§ DATA SHOWN
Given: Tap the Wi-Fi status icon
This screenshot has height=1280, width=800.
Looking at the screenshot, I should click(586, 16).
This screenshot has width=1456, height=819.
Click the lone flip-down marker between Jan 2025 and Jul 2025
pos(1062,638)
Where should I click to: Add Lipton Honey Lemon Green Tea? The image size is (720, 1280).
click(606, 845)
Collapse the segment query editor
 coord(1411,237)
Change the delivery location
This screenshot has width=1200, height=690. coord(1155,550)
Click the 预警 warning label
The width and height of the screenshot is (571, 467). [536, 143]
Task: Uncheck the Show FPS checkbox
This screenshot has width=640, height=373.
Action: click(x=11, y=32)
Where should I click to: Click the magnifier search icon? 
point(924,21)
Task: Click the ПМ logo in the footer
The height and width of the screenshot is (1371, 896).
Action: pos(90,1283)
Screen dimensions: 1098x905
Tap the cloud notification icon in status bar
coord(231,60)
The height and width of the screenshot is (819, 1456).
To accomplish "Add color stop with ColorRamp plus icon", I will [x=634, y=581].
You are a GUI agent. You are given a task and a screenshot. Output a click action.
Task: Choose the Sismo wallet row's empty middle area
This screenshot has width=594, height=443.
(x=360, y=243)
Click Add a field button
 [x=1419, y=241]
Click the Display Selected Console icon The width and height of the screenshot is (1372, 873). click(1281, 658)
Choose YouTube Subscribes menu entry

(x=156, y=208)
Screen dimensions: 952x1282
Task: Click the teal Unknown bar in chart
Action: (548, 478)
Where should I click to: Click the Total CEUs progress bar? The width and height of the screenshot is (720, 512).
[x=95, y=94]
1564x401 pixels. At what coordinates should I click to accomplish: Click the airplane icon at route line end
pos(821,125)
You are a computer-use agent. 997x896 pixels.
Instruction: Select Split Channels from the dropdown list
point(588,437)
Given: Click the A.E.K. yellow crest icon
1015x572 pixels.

§ EXERCISE
Print everything from the line containing "1564x401 pixels. At" down to the end of the records, copying each line without change.

§ WORKED SOLUTION
1564x401 pixels. At what coordinates should I click to accomplish: Click the airplane icon at route line end
pos(821,125)
You are a computer-use agent. 997x896 pixels.
Instruction: Select Split Channels from the dropdown list
point(588,437)
Given: Click the A.E.K. yellow crest icon
1015x572 pixels.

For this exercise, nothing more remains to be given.